- Task instructions:
Copy exactly the stretch of data below from the line with "Arte para Niños (615, 1648)" through the line with "Cara Menghitung Volume Lantai", including both of those lines.

- Records:
§

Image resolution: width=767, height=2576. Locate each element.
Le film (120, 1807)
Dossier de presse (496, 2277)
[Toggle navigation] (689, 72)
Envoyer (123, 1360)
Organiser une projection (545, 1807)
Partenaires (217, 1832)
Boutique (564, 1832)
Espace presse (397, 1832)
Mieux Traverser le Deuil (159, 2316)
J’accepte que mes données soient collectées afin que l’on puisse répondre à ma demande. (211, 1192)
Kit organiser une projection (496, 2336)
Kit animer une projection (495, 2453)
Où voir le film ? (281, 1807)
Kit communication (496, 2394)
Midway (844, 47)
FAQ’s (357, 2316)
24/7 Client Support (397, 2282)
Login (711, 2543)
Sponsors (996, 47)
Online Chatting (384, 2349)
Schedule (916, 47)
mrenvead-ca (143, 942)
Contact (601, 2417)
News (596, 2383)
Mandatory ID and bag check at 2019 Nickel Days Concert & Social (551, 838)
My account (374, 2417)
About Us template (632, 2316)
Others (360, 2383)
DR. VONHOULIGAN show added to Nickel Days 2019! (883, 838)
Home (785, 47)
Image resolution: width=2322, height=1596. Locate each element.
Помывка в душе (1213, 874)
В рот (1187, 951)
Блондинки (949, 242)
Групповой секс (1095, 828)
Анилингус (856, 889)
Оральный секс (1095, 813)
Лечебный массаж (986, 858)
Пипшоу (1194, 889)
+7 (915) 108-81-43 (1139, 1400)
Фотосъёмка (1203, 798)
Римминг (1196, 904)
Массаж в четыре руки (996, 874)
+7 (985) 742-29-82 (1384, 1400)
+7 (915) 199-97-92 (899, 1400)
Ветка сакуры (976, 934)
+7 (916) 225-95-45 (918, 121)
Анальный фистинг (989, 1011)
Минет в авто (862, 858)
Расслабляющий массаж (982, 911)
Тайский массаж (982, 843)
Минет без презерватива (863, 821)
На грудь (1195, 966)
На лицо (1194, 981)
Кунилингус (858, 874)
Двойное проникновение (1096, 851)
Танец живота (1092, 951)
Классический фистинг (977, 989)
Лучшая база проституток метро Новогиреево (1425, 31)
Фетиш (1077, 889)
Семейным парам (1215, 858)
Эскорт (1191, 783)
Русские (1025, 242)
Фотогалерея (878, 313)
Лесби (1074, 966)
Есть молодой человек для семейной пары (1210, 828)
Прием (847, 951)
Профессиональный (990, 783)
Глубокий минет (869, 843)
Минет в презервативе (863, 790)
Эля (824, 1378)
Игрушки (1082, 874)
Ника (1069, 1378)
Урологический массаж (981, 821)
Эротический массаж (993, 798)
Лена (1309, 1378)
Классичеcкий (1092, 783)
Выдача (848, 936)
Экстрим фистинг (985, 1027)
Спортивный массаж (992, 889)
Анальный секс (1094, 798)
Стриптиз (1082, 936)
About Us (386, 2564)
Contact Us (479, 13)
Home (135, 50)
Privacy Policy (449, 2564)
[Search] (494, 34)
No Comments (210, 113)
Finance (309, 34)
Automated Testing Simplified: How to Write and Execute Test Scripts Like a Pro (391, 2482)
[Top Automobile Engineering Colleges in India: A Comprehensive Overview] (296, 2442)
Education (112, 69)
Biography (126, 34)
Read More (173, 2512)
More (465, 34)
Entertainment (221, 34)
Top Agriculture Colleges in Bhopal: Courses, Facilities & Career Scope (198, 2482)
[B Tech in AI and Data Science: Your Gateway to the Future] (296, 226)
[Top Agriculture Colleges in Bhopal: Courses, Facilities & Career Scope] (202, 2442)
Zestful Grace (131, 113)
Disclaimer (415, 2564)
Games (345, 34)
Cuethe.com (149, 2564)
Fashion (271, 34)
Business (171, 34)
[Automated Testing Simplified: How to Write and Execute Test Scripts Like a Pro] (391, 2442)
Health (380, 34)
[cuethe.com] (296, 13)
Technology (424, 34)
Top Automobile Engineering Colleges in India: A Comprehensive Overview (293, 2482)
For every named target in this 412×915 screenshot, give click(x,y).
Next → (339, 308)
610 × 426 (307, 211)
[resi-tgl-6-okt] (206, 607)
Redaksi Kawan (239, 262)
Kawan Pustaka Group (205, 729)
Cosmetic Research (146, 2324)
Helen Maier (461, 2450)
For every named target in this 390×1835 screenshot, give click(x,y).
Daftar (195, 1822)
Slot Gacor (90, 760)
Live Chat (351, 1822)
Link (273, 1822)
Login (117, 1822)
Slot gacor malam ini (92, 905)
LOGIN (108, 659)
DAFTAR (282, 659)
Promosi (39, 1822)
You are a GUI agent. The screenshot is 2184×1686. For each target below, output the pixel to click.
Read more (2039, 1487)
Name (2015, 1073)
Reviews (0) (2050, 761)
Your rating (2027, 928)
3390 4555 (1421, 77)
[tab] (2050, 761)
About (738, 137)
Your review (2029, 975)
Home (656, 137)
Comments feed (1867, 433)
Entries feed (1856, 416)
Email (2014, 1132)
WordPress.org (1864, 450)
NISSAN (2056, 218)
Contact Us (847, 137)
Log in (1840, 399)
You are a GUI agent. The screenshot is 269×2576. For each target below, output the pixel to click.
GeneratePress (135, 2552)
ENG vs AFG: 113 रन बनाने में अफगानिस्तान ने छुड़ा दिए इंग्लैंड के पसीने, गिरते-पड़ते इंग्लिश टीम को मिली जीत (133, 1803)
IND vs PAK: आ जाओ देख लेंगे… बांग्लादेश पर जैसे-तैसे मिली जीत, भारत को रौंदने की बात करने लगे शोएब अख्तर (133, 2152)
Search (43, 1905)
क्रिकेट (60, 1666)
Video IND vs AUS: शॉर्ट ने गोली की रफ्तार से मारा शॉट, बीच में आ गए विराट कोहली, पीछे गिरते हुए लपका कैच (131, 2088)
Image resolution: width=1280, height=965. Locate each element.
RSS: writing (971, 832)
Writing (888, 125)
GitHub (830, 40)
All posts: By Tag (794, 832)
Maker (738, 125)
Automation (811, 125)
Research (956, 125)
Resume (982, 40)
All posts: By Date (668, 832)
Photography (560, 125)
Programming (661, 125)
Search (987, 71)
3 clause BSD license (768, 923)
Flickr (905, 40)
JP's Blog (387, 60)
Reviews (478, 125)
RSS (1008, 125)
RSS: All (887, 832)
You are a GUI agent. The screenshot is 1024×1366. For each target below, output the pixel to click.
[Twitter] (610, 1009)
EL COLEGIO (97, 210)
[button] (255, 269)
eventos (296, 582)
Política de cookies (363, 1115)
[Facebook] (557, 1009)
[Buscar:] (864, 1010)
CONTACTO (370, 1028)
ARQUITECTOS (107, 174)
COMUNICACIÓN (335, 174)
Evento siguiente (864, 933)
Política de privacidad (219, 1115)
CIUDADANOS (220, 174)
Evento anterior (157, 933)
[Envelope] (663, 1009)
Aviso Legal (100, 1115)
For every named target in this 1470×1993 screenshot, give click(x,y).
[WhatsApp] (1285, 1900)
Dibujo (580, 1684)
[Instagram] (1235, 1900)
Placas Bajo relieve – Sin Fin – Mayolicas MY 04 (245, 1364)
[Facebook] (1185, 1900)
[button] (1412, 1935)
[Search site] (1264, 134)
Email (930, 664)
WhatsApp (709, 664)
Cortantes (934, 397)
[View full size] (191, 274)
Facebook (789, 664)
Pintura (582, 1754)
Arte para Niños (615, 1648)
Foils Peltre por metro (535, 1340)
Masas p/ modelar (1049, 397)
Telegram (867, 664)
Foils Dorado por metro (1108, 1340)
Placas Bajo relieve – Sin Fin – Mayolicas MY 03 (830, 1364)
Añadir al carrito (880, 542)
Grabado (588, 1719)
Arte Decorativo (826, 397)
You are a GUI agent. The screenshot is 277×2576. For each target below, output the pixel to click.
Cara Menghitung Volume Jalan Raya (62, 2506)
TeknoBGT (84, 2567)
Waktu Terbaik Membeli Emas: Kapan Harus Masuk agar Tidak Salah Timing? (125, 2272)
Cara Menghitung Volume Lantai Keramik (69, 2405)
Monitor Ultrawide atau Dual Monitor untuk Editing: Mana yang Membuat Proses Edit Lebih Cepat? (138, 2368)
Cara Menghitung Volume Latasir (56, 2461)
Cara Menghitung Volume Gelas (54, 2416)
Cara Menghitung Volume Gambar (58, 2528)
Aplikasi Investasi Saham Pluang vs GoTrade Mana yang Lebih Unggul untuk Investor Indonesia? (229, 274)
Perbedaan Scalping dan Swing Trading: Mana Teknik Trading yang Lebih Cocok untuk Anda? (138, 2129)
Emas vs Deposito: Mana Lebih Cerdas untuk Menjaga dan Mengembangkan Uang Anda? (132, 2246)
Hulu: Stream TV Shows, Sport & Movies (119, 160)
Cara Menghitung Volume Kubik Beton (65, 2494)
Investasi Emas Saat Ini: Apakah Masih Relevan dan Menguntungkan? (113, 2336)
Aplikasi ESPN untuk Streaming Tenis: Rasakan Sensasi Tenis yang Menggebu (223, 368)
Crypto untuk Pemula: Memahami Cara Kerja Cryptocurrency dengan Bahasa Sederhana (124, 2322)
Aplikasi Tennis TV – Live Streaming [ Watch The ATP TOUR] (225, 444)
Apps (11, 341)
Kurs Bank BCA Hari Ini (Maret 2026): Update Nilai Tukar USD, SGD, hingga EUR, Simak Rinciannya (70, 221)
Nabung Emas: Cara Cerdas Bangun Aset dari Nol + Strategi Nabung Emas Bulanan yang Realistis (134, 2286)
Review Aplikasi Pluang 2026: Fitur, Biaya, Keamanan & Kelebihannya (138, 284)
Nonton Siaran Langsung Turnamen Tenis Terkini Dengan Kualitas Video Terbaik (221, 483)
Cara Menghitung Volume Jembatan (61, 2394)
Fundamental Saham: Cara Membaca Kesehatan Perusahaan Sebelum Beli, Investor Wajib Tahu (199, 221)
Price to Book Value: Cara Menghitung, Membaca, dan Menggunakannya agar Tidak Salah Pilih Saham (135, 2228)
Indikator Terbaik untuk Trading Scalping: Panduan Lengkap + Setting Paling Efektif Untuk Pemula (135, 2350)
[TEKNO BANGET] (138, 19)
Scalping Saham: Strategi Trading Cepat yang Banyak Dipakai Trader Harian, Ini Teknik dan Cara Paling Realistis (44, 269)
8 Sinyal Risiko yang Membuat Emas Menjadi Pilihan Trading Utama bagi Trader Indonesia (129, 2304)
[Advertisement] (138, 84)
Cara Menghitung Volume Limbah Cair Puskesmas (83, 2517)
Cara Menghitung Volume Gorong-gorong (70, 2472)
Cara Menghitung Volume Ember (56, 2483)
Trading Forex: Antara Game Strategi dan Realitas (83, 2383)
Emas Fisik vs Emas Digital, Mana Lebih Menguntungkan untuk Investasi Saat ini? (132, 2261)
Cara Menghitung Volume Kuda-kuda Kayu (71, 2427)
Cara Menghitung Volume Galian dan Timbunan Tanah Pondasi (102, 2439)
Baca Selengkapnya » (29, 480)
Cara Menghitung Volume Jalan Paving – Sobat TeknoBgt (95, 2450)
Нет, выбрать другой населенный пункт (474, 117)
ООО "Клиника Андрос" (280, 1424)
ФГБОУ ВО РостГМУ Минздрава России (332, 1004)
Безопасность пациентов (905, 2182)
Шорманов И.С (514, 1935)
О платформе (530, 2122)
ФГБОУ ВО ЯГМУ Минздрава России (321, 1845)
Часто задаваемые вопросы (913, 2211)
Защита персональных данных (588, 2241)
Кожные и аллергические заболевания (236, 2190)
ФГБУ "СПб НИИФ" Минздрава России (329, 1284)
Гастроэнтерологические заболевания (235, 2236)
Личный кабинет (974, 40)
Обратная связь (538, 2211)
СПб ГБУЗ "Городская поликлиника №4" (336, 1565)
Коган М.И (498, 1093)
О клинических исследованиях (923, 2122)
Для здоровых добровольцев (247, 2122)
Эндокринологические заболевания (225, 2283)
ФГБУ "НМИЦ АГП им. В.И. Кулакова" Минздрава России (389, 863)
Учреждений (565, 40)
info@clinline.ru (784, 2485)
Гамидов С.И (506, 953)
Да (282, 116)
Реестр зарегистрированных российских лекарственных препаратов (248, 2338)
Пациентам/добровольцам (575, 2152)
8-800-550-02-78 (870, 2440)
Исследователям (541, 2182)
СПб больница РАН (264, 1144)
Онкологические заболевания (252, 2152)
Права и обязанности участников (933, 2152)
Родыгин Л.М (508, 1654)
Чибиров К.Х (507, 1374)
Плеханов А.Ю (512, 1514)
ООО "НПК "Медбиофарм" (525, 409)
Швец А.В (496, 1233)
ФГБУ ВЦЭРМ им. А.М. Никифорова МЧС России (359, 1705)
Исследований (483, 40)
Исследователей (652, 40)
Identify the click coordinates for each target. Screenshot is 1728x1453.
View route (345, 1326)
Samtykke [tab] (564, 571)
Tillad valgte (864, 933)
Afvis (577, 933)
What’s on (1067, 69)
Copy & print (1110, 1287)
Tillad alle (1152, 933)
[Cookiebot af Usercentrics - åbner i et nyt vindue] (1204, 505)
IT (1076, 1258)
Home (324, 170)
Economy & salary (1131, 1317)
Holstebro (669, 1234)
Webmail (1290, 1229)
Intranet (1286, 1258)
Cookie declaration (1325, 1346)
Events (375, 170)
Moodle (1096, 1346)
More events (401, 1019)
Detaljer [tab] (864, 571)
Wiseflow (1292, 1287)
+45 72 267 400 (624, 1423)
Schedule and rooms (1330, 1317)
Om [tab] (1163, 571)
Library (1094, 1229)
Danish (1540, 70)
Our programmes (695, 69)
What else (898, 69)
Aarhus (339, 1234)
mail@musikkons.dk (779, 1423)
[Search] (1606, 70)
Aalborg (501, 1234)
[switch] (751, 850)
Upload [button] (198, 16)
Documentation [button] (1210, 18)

§

- Response for this exercise:
Arte para Niños (615, 1648)
Foils Peltre por metro (535, 1340)
Masas p/ modelar (1049, 397)
Telegram (867, 664)
Foils Dorado por metro (1108, 1340)
Placas Bajo relieve – Sin Fin – Mayolicas MY 03 (830, 1364)
Añadir al carrito (880, 542)
Grabado (588, 1719)
Arte Decorativo (826, 397)
You are a GUI agent. The screenshot is 277×2576. For each target below, output the pixel to click.
Cara Menghitung Volume Jalan Raya (62, 2506)
TeknoBGT (84, 2567)
Waktu Terbaik Membeli Emas: Kapan Harus Masuk agar Tidak Salah Timing? (125, 2272)
Cara Menghitung Volume Lantai Keramik (69, 2405)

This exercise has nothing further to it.